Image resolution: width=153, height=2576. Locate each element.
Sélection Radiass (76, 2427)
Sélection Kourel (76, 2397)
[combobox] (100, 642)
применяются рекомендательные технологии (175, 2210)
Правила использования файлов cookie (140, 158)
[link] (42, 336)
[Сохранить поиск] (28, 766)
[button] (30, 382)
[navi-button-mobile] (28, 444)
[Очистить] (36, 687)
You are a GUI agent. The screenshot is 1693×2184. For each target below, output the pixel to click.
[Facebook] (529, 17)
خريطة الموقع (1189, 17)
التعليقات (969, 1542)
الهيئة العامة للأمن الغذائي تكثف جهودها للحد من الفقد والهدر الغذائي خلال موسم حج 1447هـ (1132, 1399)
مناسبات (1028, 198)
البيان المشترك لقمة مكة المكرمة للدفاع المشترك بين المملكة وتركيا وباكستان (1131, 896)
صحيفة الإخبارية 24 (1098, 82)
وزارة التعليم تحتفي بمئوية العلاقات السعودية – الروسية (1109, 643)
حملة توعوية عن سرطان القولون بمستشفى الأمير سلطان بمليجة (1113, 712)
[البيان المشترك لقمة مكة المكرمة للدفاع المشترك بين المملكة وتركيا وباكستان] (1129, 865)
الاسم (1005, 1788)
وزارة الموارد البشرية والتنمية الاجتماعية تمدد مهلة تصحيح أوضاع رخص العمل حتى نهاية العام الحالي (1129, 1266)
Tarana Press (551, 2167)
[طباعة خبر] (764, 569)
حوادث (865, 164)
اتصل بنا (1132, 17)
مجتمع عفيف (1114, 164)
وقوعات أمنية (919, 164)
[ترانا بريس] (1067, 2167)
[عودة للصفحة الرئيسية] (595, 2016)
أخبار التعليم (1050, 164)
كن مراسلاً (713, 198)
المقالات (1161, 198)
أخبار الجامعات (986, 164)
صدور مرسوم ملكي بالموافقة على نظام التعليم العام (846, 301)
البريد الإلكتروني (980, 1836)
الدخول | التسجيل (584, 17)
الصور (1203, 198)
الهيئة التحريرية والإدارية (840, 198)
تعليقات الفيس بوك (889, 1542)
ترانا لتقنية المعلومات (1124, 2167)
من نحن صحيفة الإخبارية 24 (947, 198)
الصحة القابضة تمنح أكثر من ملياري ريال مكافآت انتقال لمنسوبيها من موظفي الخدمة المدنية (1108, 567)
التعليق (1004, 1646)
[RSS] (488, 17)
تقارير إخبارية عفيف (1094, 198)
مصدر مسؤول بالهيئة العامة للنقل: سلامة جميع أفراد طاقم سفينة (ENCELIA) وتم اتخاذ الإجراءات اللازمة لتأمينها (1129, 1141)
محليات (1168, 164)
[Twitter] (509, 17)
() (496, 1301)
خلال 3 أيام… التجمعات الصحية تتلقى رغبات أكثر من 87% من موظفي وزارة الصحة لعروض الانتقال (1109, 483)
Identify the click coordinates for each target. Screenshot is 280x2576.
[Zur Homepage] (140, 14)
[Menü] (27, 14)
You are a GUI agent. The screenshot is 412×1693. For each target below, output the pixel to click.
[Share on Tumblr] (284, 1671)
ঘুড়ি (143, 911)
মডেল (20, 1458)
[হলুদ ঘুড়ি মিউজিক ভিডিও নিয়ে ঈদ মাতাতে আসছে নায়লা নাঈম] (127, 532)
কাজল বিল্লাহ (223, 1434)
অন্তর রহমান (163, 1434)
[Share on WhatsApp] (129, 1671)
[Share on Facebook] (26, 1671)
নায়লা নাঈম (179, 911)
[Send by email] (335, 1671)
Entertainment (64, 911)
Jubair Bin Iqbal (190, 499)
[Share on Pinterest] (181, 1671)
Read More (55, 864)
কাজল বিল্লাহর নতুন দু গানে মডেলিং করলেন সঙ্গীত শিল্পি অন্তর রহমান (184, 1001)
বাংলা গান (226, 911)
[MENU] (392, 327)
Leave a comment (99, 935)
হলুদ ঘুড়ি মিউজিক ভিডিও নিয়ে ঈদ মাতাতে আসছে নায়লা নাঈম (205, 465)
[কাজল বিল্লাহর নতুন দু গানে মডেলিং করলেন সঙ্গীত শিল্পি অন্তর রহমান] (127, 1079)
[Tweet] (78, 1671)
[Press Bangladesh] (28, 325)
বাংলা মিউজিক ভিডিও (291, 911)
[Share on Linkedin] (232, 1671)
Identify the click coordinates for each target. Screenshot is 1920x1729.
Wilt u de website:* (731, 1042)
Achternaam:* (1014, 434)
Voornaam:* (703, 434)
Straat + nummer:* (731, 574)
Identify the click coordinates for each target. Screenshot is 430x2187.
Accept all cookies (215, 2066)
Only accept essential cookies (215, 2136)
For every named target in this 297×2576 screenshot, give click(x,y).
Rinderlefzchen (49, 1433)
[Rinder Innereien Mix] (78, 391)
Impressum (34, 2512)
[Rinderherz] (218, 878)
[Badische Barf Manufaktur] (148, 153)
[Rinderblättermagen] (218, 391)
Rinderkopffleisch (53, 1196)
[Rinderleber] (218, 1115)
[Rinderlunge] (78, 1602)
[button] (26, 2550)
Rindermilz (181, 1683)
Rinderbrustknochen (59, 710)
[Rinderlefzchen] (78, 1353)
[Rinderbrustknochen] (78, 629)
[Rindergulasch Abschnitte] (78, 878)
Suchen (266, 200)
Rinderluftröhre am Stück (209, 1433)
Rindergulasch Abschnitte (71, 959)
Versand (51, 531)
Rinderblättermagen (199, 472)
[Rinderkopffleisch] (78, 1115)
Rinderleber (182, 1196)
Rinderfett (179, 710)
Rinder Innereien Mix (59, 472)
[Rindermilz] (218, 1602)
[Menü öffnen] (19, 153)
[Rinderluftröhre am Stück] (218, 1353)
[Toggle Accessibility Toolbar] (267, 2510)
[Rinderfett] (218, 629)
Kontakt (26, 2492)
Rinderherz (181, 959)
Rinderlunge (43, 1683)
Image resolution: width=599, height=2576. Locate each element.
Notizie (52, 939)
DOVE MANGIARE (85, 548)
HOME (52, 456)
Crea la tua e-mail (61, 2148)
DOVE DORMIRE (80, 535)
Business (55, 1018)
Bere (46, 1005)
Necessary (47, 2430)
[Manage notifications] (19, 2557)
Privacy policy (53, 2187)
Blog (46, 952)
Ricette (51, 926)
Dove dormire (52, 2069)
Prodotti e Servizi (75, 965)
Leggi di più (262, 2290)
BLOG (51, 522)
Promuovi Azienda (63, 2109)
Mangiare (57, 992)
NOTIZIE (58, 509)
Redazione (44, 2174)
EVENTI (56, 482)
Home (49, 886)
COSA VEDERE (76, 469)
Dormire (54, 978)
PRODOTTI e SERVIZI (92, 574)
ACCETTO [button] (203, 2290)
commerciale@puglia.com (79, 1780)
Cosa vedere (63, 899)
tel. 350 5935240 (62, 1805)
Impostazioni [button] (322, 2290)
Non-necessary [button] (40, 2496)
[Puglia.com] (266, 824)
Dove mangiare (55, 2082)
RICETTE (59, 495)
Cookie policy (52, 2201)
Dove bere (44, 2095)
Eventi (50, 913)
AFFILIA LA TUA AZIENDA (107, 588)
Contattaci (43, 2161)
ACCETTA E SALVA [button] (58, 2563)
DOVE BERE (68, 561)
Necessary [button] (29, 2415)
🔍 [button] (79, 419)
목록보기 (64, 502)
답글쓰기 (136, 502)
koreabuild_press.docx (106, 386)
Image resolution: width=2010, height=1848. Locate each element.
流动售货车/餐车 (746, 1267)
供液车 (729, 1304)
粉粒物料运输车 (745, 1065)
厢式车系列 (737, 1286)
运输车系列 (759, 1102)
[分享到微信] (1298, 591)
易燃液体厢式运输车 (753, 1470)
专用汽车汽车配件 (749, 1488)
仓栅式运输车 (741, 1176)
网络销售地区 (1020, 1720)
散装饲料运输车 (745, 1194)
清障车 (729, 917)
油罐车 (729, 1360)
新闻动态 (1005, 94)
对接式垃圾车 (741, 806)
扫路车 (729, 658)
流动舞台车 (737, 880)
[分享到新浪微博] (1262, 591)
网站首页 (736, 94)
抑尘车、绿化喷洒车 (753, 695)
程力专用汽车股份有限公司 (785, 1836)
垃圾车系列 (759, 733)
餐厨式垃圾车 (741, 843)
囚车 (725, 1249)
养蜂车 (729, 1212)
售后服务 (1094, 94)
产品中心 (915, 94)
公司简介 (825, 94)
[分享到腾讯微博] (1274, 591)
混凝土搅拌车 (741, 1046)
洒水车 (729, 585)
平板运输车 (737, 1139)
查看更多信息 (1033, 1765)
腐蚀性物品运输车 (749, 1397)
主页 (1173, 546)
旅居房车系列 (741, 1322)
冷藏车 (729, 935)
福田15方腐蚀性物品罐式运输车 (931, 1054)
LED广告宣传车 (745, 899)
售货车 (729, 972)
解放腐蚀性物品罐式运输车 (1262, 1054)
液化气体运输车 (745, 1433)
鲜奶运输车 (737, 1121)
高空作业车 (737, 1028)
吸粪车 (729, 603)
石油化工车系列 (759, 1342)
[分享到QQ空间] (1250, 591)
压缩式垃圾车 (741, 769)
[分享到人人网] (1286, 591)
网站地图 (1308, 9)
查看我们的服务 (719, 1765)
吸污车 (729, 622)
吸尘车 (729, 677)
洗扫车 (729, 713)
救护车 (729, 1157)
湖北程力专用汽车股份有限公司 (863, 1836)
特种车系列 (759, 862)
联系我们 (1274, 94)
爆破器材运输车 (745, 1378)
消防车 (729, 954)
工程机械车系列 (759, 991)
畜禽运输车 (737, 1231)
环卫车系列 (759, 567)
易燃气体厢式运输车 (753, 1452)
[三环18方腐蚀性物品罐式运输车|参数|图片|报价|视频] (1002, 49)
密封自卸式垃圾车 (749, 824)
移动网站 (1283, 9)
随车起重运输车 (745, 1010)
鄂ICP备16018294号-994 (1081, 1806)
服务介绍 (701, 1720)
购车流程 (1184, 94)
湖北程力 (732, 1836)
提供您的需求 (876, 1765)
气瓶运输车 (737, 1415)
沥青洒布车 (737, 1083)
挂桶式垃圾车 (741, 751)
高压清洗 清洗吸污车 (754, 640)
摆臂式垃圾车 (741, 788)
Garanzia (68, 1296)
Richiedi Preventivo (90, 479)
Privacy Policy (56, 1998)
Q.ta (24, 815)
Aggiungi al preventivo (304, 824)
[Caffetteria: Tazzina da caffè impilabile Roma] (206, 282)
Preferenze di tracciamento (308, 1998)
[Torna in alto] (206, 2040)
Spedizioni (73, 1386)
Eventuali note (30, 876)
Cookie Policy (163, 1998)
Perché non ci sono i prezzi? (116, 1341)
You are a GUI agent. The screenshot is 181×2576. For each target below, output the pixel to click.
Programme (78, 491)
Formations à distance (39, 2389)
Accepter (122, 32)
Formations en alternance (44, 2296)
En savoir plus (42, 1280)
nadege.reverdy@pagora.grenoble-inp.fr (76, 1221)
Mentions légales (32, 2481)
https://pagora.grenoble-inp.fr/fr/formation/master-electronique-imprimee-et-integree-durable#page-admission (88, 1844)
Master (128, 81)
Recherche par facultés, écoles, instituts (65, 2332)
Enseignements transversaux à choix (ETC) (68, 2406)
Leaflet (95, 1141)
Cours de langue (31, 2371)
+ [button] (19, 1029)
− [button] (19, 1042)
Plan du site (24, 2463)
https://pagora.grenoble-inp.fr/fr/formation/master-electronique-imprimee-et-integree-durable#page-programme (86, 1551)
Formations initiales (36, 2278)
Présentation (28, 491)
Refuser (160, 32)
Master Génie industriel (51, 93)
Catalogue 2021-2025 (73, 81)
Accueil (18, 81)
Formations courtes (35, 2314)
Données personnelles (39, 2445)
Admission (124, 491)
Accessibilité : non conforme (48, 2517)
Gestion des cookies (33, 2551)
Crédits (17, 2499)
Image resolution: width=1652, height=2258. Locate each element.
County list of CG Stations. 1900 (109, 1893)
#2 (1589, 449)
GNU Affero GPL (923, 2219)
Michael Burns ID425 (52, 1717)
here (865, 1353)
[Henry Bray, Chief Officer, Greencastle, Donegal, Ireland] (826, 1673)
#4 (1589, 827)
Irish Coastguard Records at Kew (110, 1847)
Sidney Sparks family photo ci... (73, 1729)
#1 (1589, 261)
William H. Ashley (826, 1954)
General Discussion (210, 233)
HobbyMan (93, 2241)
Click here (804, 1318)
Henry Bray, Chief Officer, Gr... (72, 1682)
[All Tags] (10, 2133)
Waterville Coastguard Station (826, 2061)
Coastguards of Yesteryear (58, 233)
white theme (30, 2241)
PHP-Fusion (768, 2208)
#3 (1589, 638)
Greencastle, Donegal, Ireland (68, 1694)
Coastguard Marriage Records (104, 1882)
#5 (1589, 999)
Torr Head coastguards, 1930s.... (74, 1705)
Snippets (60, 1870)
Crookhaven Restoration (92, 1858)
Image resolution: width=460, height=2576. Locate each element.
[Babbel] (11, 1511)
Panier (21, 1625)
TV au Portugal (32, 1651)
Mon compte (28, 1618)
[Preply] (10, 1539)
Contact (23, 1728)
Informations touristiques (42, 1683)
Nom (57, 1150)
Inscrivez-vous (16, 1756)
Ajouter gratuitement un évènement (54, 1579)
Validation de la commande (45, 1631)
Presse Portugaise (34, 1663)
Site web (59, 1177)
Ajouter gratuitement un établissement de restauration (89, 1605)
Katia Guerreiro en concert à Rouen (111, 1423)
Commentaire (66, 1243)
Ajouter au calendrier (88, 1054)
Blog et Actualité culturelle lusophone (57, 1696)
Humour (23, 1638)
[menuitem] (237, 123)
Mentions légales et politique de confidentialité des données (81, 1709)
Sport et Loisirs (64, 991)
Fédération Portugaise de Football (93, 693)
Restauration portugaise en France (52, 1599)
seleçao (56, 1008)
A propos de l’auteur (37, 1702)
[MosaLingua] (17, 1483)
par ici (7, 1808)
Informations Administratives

◆ **The task**
The required output is the entries from their opening line through the line holding "تقارير إخبارية عفيف (1094, 198)", repeated exactly, with both end lines kept.

◆ **Exercise answer**
Image resolution: width=153, height=2576. Locate each element.
Sélection Radiass (76, 2427)
Sélection Kourel (76, 2397)
[combobox] (100, 642)
применяются рекомендательные технологии (175, 2210)
Правила использования файлов cookie (140, 158)
[link] (42, 336)
[Сохранить поиск] (28, 766)
[button] (30, 382)
[navi-button-mobile] (28, 444)
[Очистить] (36, 687)
You are a GUI agent. The screenshot is 1693×2184. For each target below, output the pixel to click.
[Facebook] (529, 17)
خريطة الموقع (1189, 17)
التعليقات (969, 1542)
الهيئة العامة للأمن الغذائي تكثف جهودها للحد من الفقد والهدر الغذائي خلال موسم حج 1447هـ (1132, 1399)
مناسبات (1028, 198)
البيان المشترك لقمة مكة المكرمة للدفاع المشترك بين المملكة وتركيا وباكستان (1131, 896)
صحيفة الإخبارية 24 (1098, 82)
وزارة التعليم تحتفي بمئوية العلاقات السعودية – الروسية (1109, 643)
حملة توعوية عن سرطان القولون بمستشفى الأمير سلطان بمليجة (1113, 712)
[البيان المشترك لقمة مكة المكرمة للدفاع المشترك بين المملكة وتركيا وباكستان] (1129, 865)
الاسم (1005, 1788)
وزارة الموارد البشرية والتنمية الاجتماعية تمدد مهلة تصحيح أوضاع رخص العمل حتى نهاية العام الحالي (1129, 1266)
Tarana Press (551, 2167)
[طباعة خبر] (764, 569)
حوادث (865, 164)
اتصل بنا (1132, 17)
مجتمع عفيف (1114, 164)
وقوعات أمنية (919, 164)
[ترانا بريس] (1067, 2167)
[عودة للصفحة الرئيسية] (595, 2016)
أخبار التعليم (1050, 164)
كن مراسلاً (713, 198)
المقالات (1161, 198)
أخبار الجامعات (986, 164)
صدور مرسوم ملكي بالموافقة على نظام التعليم العام (846, 301)
البريد الإلكتروني (980, 1836)
الدخول | التسجيل (584, 17)
الصور (1203, 198)
الهيئة التحريرية والإدارية (840, 198)
تعليقات الفيس بوك (889, 1542)
ترانا لتقنية المعلومات (1124, 2167)
من نحن صحيفة الإخبارية 24 (947, 198)
الصحة القابضة تمنح أكثر من ملياري ريال مكافآت انتقال لمنسوبيها من موظفي الخدمة المدنية (1108, 567)
التعليق (1004, 1646)
[RSS] (488, 17)
تقارير إخبارية عفيف (1094, 198)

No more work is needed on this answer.